Logical right shifts are equivalent to division by a power of the radix (usually 2) only for positive or unsigned numbers. Arithmetic right shifts are equivalent to logical right shifts for positive signed numbers. Arithmetic right shifts for negative numbers in N's complement (usually two's complement) is roughly equivalent to division by a power of the radix (usually 2), where for odd numbers rounding downwards is applied (not towards 0 as usually expected).

Arithmetic right shifts for negative numbers are equivalent to division using rounding towards 0 in ones' complement representation of signed numbers as was used by some historic computers, but this is no longer in general use.

==== Handling the issue in programming languages ====

The (1999) ISO standard for the programming language C defines the right shift operator in terms of divisions by powers of 2. Because of the above-stated non-equivalence, the standard explicitly excludes from that definition the right shifts of signed numbers that have negative values. It does not specify the behaviour of the right shift operator in such circumstances, but instead requires each individual C compiler to define the behaviour of shifting negative values right.

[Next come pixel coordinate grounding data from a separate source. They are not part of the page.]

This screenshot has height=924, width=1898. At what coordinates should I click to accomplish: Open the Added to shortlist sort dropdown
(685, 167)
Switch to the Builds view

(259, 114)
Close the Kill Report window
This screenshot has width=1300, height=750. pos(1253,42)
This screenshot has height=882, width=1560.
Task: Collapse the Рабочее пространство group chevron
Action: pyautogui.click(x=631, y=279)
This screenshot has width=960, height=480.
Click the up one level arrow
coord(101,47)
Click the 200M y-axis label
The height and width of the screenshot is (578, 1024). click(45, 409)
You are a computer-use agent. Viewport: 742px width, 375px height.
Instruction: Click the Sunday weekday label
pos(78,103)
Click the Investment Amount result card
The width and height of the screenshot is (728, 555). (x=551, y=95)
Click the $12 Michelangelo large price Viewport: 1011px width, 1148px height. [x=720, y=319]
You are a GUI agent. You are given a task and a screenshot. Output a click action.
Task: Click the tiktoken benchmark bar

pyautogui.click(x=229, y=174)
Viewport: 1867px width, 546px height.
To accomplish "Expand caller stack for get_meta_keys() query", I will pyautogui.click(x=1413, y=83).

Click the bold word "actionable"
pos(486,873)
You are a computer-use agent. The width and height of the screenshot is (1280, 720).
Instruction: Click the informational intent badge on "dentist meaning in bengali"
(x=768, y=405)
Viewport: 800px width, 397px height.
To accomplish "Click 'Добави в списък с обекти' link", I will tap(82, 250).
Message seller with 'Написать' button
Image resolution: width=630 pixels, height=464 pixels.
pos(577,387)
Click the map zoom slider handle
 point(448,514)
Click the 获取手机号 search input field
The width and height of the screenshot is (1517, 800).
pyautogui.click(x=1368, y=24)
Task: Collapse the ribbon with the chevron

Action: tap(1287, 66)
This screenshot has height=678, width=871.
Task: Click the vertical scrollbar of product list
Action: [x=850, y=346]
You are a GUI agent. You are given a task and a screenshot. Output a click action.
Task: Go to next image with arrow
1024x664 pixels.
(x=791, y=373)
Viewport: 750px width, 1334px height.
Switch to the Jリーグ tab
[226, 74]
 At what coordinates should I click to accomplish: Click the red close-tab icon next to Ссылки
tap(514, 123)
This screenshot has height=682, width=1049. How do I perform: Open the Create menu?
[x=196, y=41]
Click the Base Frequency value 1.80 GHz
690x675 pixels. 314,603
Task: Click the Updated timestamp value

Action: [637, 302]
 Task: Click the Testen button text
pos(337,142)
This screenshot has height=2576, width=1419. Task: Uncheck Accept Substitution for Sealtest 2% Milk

Like C, C++ had an implementation-defined right shift for signed integers until C++20. Starting in the C++20 standard, right shift of a signed integer is defined to be an arithmetic shift.

== Applications ==
In applications where consistent rounding down is desired, arithmetic right shifts for signed values are useful. An example is in downscaling raster coordinates by a power of two, which maintains even spacing. For example, right shift by 1 sends 0, 1, 2, 3, 4, 5, ... to 0, 0, 1, 1, 2, 2, ..., and −1, −2, −3, −4, ... to −1, −1, −2, −2, ..., maintaining even spacing as −2, −2, −1, −1, 0, 0, 1, 1, 2, 2, ... In contrast, integer division with rounding towards zero sends −1, 0, and 1 all to 0 (3 points instead of 2), yielding −2, −1, −1, 0, 0, 0, 1, 1, 2, 2, ... instead, which is irregular at 0.